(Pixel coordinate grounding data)
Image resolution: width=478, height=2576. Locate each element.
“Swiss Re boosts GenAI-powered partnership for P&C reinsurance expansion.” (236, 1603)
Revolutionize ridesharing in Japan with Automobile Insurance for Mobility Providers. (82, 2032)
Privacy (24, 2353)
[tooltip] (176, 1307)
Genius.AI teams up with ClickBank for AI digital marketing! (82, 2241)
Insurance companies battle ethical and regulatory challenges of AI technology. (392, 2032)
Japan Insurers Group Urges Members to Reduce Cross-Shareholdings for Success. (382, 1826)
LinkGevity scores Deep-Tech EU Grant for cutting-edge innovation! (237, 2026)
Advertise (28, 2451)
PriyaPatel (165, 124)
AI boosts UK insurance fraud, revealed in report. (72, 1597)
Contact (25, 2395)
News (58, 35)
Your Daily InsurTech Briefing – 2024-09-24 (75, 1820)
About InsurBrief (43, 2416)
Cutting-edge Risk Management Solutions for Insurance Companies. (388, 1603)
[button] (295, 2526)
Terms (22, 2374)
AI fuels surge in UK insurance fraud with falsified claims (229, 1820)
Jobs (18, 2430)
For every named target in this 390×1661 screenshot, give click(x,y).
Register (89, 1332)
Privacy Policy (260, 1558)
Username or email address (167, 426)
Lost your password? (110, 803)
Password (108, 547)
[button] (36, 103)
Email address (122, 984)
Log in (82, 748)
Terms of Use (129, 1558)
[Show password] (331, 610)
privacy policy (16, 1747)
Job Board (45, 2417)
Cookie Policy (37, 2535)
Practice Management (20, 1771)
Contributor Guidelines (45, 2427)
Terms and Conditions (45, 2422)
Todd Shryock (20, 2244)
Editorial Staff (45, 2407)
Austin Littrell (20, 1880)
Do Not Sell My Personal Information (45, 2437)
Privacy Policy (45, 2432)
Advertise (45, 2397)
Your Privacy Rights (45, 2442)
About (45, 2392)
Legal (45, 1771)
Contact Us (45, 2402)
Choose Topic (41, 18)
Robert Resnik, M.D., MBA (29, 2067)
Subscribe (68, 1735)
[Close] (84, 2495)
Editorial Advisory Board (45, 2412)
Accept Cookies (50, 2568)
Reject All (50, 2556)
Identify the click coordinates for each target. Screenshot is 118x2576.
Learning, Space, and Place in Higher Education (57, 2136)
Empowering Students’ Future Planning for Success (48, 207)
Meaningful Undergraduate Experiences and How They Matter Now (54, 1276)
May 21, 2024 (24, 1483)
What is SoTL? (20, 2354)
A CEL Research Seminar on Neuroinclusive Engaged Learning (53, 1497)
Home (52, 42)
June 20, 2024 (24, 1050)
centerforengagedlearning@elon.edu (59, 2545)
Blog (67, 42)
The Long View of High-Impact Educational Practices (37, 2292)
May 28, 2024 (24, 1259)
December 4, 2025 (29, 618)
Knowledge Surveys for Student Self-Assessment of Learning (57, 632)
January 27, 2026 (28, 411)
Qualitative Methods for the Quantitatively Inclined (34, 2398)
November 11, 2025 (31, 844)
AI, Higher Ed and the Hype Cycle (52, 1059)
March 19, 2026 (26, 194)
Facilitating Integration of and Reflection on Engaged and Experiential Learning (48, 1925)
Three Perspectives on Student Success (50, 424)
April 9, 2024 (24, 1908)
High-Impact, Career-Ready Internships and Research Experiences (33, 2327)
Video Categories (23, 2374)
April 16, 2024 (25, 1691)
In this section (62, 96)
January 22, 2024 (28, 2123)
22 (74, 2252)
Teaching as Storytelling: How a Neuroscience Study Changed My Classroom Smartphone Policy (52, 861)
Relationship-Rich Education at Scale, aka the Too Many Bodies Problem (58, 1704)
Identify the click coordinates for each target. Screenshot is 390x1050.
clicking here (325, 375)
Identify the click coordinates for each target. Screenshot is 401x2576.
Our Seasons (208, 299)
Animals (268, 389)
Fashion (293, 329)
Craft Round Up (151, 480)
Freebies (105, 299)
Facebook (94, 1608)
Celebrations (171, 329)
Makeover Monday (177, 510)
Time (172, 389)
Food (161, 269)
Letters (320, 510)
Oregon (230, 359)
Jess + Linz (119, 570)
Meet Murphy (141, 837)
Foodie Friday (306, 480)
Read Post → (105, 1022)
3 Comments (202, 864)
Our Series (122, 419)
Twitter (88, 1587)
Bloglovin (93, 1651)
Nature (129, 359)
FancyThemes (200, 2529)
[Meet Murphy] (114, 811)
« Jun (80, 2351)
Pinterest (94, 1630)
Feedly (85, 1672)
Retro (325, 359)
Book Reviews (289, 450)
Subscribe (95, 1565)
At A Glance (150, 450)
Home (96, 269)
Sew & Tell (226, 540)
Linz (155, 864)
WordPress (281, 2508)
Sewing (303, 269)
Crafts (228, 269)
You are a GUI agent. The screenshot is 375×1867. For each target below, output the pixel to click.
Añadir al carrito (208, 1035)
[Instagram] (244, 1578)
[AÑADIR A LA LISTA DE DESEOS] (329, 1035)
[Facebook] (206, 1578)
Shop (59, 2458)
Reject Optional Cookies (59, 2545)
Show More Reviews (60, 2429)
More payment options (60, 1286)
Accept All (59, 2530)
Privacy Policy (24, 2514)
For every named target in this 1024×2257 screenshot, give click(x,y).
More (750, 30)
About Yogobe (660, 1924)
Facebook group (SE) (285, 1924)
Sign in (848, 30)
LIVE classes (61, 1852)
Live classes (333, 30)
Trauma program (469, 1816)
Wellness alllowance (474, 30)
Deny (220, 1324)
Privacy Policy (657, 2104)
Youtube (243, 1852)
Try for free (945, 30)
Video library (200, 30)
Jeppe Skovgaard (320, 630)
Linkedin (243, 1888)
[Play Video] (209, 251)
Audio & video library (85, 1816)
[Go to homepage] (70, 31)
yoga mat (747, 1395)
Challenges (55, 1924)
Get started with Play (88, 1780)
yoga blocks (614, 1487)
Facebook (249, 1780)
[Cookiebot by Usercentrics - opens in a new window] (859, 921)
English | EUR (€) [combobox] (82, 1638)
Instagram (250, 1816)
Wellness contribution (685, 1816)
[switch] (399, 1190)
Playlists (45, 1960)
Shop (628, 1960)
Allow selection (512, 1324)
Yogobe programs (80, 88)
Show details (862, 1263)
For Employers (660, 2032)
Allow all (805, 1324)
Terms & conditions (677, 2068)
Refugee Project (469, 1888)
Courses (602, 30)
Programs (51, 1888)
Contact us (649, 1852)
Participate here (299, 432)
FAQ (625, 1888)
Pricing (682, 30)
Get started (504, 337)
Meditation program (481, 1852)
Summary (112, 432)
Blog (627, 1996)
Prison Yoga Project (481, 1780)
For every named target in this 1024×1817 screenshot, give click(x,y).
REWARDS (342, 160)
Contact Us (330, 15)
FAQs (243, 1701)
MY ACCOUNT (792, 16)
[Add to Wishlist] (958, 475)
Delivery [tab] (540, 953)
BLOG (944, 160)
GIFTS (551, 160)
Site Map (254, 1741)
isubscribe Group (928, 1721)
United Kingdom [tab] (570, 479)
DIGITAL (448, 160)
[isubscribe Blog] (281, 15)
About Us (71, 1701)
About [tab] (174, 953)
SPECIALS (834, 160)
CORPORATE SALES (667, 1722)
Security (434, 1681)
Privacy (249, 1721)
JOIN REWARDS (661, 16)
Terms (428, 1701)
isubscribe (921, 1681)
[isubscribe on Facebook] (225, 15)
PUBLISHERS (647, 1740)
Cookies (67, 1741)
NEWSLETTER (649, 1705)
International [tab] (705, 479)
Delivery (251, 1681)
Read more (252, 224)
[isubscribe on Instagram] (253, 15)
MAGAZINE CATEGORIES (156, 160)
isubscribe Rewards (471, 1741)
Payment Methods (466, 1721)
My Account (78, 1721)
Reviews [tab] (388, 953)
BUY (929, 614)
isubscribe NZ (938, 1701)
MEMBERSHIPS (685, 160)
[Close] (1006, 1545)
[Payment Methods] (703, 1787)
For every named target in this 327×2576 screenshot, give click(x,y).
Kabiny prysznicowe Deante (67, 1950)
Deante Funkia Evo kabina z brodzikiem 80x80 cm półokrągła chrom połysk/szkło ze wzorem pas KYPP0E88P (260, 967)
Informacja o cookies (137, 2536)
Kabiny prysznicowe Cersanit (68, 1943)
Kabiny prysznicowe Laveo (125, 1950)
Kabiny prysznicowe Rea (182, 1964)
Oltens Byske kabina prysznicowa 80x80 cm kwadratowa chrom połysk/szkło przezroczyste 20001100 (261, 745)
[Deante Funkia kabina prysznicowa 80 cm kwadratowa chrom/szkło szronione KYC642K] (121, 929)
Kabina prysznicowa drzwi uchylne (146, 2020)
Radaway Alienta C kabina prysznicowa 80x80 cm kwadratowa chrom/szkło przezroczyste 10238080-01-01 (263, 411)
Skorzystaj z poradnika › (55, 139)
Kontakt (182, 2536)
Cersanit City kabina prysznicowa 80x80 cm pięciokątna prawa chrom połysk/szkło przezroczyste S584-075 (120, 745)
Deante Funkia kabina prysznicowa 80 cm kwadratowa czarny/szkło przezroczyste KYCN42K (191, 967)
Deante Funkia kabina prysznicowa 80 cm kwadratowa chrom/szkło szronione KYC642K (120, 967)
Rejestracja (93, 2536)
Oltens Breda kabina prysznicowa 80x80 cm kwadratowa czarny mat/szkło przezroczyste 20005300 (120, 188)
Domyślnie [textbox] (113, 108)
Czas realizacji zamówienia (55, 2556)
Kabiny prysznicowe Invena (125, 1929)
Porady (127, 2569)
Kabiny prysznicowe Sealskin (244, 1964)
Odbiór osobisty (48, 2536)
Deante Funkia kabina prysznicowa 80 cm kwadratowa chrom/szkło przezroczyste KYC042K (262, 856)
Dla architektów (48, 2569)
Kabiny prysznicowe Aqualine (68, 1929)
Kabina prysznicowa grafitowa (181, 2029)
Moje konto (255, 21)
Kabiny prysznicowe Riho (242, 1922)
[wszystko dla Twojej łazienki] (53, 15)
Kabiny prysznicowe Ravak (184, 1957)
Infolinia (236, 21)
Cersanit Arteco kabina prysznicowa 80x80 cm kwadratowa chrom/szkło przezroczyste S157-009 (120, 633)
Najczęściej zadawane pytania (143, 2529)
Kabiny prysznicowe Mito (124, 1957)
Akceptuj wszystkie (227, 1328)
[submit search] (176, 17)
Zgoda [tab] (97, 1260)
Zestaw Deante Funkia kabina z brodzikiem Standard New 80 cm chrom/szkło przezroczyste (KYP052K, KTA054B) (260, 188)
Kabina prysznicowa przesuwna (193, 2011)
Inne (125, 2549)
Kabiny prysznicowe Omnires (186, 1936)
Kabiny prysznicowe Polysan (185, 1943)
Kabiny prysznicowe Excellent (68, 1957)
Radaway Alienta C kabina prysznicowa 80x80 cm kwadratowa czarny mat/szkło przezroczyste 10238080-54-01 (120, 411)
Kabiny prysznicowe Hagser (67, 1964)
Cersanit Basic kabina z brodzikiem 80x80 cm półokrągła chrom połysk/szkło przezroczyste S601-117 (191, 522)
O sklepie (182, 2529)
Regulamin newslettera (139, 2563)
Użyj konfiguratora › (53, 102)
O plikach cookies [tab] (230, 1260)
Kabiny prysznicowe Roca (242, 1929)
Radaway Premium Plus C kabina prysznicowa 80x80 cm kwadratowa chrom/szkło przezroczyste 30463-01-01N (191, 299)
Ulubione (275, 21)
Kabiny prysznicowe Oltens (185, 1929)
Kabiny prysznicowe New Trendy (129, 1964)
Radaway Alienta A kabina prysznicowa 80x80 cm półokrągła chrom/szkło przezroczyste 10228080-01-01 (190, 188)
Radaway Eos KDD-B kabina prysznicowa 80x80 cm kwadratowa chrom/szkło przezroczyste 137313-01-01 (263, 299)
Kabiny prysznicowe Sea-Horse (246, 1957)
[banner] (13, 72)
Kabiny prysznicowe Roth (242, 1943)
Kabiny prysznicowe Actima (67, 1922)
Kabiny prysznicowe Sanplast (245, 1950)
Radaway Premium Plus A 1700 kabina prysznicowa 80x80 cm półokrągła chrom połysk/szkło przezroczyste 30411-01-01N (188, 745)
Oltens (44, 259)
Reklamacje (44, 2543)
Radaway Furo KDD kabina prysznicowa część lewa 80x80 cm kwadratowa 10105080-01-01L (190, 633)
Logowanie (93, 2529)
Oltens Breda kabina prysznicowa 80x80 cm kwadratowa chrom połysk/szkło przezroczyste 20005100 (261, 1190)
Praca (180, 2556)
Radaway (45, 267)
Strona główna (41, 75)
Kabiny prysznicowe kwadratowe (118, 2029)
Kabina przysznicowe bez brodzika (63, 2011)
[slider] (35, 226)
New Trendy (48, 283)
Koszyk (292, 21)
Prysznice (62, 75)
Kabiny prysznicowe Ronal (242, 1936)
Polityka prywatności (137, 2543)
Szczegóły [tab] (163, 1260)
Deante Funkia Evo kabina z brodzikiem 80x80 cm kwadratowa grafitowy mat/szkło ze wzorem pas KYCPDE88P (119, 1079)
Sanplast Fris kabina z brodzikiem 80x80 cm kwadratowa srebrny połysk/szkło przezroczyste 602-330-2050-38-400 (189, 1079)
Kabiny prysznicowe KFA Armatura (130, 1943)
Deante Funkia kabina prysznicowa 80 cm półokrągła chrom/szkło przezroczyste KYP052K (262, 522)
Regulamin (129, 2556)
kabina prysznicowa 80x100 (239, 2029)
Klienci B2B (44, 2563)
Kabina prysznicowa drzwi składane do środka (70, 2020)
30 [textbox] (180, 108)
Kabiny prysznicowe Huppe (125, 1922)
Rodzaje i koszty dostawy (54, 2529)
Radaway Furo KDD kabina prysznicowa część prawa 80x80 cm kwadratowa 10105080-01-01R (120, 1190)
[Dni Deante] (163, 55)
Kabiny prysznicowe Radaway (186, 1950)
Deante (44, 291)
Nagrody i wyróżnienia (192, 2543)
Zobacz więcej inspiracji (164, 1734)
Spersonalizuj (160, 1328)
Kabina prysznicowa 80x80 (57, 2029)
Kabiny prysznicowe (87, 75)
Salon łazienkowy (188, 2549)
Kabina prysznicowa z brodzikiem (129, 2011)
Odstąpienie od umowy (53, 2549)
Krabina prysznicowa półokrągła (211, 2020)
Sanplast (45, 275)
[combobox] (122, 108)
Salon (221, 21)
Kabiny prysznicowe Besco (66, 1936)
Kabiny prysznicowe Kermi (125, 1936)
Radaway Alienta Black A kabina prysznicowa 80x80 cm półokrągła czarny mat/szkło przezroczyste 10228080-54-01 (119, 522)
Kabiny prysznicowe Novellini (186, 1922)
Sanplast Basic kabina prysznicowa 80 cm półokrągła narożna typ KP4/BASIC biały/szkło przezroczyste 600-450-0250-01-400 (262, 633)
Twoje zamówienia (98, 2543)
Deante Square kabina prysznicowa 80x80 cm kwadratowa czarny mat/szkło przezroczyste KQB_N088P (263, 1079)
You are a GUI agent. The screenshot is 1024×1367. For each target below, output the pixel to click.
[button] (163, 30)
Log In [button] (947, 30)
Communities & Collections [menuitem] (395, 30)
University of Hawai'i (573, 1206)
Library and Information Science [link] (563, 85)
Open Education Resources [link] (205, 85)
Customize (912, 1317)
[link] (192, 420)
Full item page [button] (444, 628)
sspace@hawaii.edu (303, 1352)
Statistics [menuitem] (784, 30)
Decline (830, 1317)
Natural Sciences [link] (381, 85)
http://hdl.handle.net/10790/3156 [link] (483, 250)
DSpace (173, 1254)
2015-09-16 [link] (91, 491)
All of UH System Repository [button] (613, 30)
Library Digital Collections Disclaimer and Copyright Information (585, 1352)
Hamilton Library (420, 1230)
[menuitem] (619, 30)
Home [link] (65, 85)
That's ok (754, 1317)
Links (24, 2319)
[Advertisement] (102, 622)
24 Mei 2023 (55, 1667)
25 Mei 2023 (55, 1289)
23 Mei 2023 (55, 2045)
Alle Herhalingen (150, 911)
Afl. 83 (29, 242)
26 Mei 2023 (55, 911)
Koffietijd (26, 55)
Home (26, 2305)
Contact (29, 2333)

▶ **Exercise description**
Retype exactly, and only, the lines above from the one where "PriyaPatel (165, 124)" occurs up to and including the one where "Terms (22, 2374)" occurs.

▶ **Problem solution**
PriyaPatel (165, 124)
AI boosts UK insurance fraud, revealed in report. (72, 1597)
Contact (25, 2395)
News (58, 35)
Your Daily InsurTech Briefing – 2024-09-24 (75, 1820)
About InsurBrief (43, 2416)
Cutting-edge Risk Management Solutions for Insurance Companies. (388, 1603)
[button] (295, 2526)
Terms (22, 2374)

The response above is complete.